Saved entries:
###

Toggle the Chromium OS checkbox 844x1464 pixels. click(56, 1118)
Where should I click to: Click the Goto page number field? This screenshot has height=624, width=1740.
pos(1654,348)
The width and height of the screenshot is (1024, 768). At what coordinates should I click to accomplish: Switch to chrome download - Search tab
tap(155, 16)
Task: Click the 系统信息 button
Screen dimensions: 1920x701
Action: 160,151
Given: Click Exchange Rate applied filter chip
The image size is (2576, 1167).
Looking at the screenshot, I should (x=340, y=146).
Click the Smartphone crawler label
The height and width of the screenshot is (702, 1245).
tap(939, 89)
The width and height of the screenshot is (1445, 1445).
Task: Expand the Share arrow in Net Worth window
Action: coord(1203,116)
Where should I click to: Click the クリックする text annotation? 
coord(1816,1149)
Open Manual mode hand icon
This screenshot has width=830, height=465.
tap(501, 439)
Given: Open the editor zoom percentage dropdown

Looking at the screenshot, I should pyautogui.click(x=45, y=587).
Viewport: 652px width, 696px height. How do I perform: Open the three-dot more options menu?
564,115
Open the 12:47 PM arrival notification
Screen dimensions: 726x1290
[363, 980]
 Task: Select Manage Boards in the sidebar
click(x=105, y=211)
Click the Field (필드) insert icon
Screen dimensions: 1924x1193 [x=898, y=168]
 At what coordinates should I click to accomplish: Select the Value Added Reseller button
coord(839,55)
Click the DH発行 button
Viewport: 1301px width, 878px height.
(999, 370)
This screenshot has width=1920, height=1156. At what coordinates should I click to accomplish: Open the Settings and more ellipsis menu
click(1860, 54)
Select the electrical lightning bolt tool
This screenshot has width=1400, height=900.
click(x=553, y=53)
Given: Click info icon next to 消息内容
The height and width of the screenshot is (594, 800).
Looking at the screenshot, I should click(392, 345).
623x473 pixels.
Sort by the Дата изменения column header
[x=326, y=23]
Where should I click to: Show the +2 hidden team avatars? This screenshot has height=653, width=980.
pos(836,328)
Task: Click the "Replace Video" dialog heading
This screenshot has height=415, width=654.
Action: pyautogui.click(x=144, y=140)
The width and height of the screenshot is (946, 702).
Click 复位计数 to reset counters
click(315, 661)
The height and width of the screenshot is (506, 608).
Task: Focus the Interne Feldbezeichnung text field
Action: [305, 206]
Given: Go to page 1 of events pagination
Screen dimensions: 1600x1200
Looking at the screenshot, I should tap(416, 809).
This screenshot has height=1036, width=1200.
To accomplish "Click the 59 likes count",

###

**DESCRIPTION OF THE TASK:**
Copy every line of the listing above without changing anything.

**SOLUTION TO THE EXERCISE:**
Toggle the Chromium OS checkbox 844x1464 pixels. click(56, 1118)
Where should I click to: Click the Goto page number field? This screenshot has height=624, width=1740.
pos(1654,348)
The width and height of the screenshot is (1024, 768). At what coordinates should I click to accomplish: Switch to chrome download - Search tab
tap(155, 16)
Task: Click the 系统信息 button
Screen dimensions: 1920x701
Action: 160,151
Given: Click Exchange Rate applied filter chip
The image size is (2576, 1167).
Looking at the screenshot, I should (x=340, y=146).
Click the Smartphone crawler label
The height and width of the screenshot is (702, 1245).
tap(939, 89)
The width and height of the screenshot is (1445, 1445).
Task: Expand the Share arrow in Net Worth window
Action: coord(1203,116)
Where should I click to: Click the クリックする text annotation? 
coord(1816,1149)
Open Manual mode hand icon
This screenshot has width=830, height=465.
tap(501, 439)
Given: Open the editor zoom percentage dropdown

Looking at the screenshot, I should pyautogui.click(x=45, y=587).
Viewport: 652px width, 696px height. How do I perform: Open the three-dot more options menu?
564,115
Open the 12:47 PM arrival notification
Screen dimensions: 726x1290
[363, 980]
 Task: Select Manage Boards in the sidebar
click(x=105, y=211)
Click the Field (필드) insert icon
Screen dimensions: 1924x1193 [x=898, y=168]
 At what coordinates should I click to accomplish: Select the Value Added Reseller button
coord(839,55)
Click the DH発行 button
Viewport: 1301px width, 878px height.
(999, 370)
This screenshot has width=1920, height=1156. At what coordinates should I click to accomplish: Open the Settings and more ellipsis menu
click(1860, 54)
Select the electrical lightning bolt tool
This screenshot has width=1400, height=900.
click(x=553, y=53)
Given: Click info icon next to 消息内容
The height and width of the screenshot is (594, 800).
Looking at the screenshot, I should click(392, 345).
623x473 pixels.
Sort by the Дата изменения column header
[x=326, y=23]
Where should I click to: Show the +2 hidden team avatars? This screenshot has height=653, width=980.
pos(836,328)
Task: Click the "Replace Video" dialog heading
This screenshot has height=415, width=654.
Action: pyautogui.click(x=144, y=140)
The width and height of the screenshot is (946, 702).
Click 复位计数 to reset counters
click(315, 661)
The height and width of the screenshot is (506, 608).
Task: Focus the Interne Feldbezeichnung text field
Action: [305, 206]
Given: Go to page 1 of events pagination
Screen dimensions: 1600x1200
Looking at the screenshot, I should tap(416, 809).
This screenshot has height=1036, width=1200.
To accomplish "Click the 59 likes count",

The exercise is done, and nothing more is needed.